Another rub for you. If these same attorney’s were attempting to hold themselves out on the same level to real client’s in the legal profession would they not be required to disclose much of the above pursuant to state advertising rules. If not required, would it not be logical to assume the client would want full disclosure of the above before making a decision on whether to use that attorney? ( I am making a overall generalization on the advertising rules, requirements vary state to state).
The final rub. Advertising and Disclosure rules for attorneys generally have not caught up with the likes of Twitter. Attorney’s who would never think of pulling such snake-oil shenanigans in the the Big-Law , Small-law or Solo-Law world are now burying their lack of real practice experience, disciplinary history and lack of qualifications to teach anything to other lawyers in the dark Twitter rabbit hole of non-disclosure. Preying on the ignorance of well meaning but economically scared lawyers blinded to the snake oil by the desire to pay rent.
It has become such an issue that many attorney’s have taken to policing their own within the Twitter-Law arena.
One of the most ardent and outspoken of these attorneys and someone who is probably the Top Twitter Cop in the social media realm is Attorney Brian Tannebaum. Brian is a partner in the firm of Tannebaum Weiss. He also blogs at “My Law License” and The Criminal Defense Blog. Every once-lawyer “selling the snake” cringes when @btannebaum shows up in his/her twitter stream.

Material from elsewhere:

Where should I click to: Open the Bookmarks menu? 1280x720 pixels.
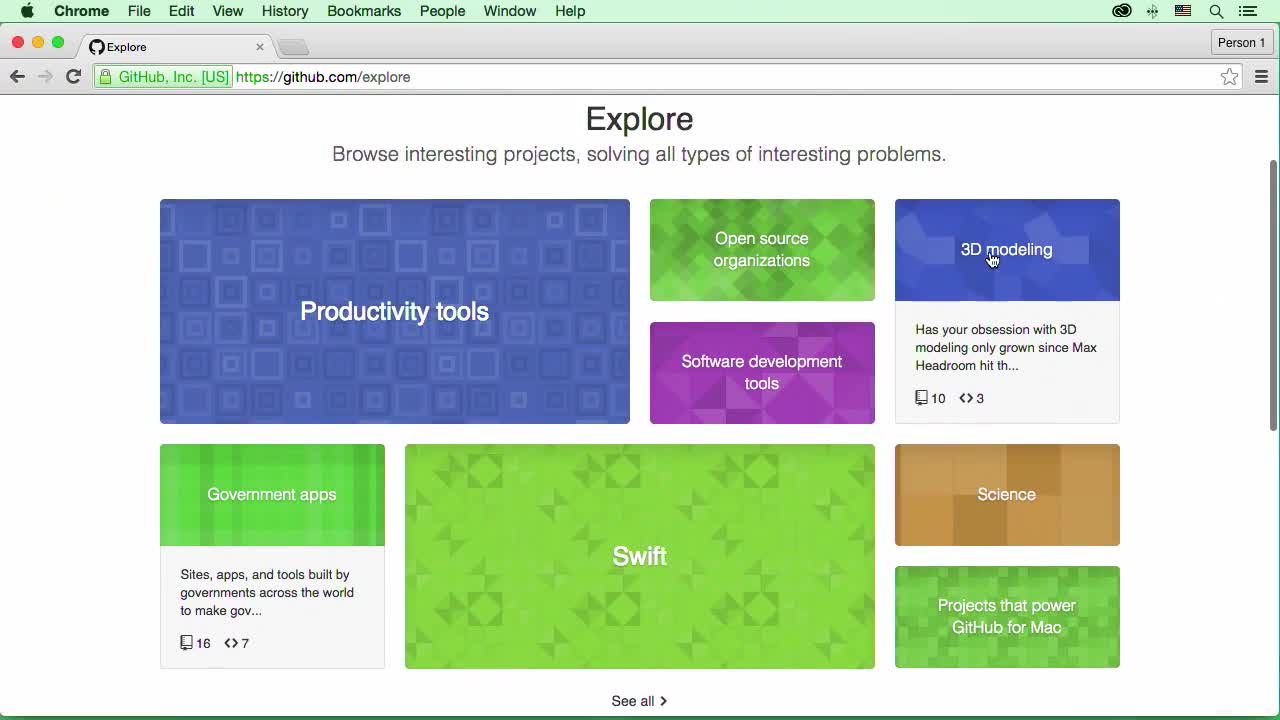coord(364,11)
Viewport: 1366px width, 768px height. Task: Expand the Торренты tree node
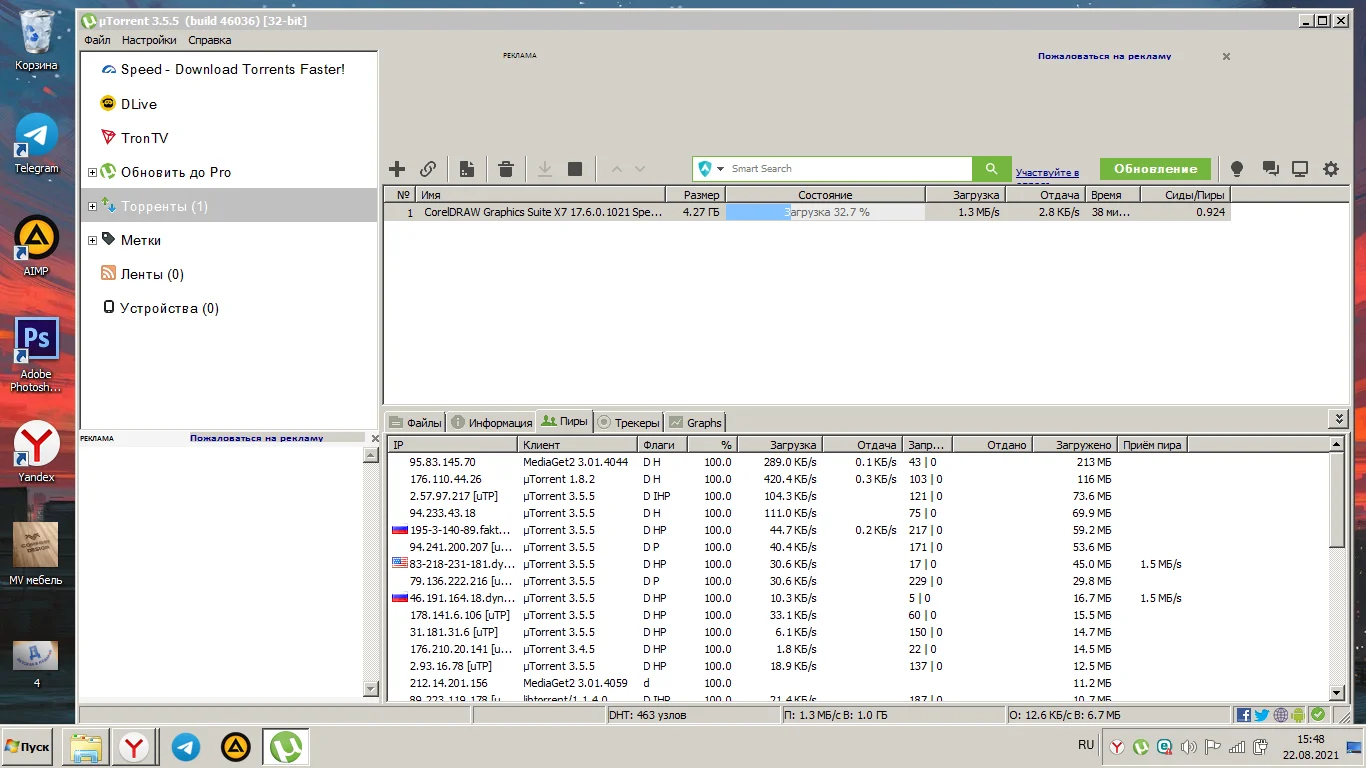(93, 207)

If you doubt me, look no further than a recent heated Twitter exchange he had with New York attorney Kathleen Scanlon. Kathleen has had her issues. She was one of several individuals indicted in a NY mortgage fraud scheme. She has allegedly pled guilty and is awaiting sentencing.
At issue were her qualifications and credentials portrayed on her twitter profile. Despite the fact of her guilty plea and impending sentence, none of this was disclosed on her Twitter profile which portrayed her as a networking “real estate lawyer” During the course of the exchange when it was apparent to her that Brian had done his homework she changed her Twitter profile and deleted most of her replies.

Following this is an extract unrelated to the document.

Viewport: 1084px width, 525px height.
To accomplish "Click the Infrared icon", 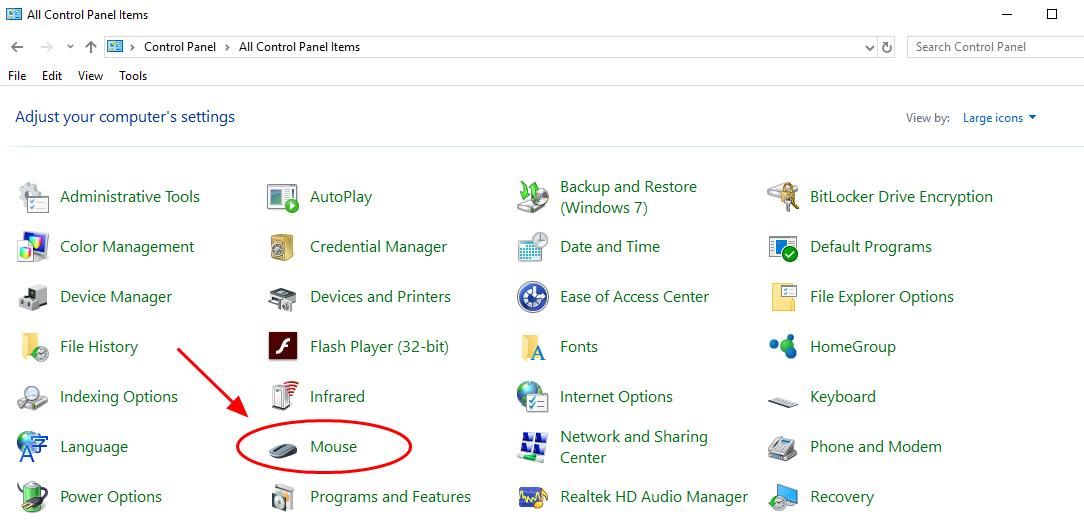I will click(x=283, y=397).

In the end, it all comes down to common sense.
Why would you give up your good money to a lawyer without checking the person out just because its not “law”. Don’t you want to know about who the person has actually generated revenue for? If the attorney is claiming to help you “make rain” don’t you want to know about his experience as a rainmaker in the legal profession? Don’t you want references from when he/she practiced? Don’t you want to know about standing with the bar? Don’t you want the same information the attorney would be required to disclose under State advertising rules? Once you have all this information then you can make an informed decision.
Don’t settle for less and DON’T let fear of starving cause you to not ask hard questions. If you don’t get the answers you like you may still starve but at least you saved rent payment for another month or more and wont have to live on snake oil while you hope and pray for it to rain.
After I published the above a lawyer by the name of Sheryl Sisk Schelin took issue and defended her right and experience to sell social media to other attorneys despite any failing she may have had as an attorney. She calls herself “The Inspired Solo” She in fact has written a e-book “Twitter For Lawyers” which she is selling for $47.00 as an introductory offer going up to $67.00.
What Sheryl failed to mention in her tweets and on her website is that she has a pretty big failing. She is currently suspended from the practice of law in South Carolina. I somehow missed that in the “About Me” section of her web-site. Call me crazy but I find that very “uninspiring”, how about you?
Thanks Sheryl, I could not have scripted it better if I had tried.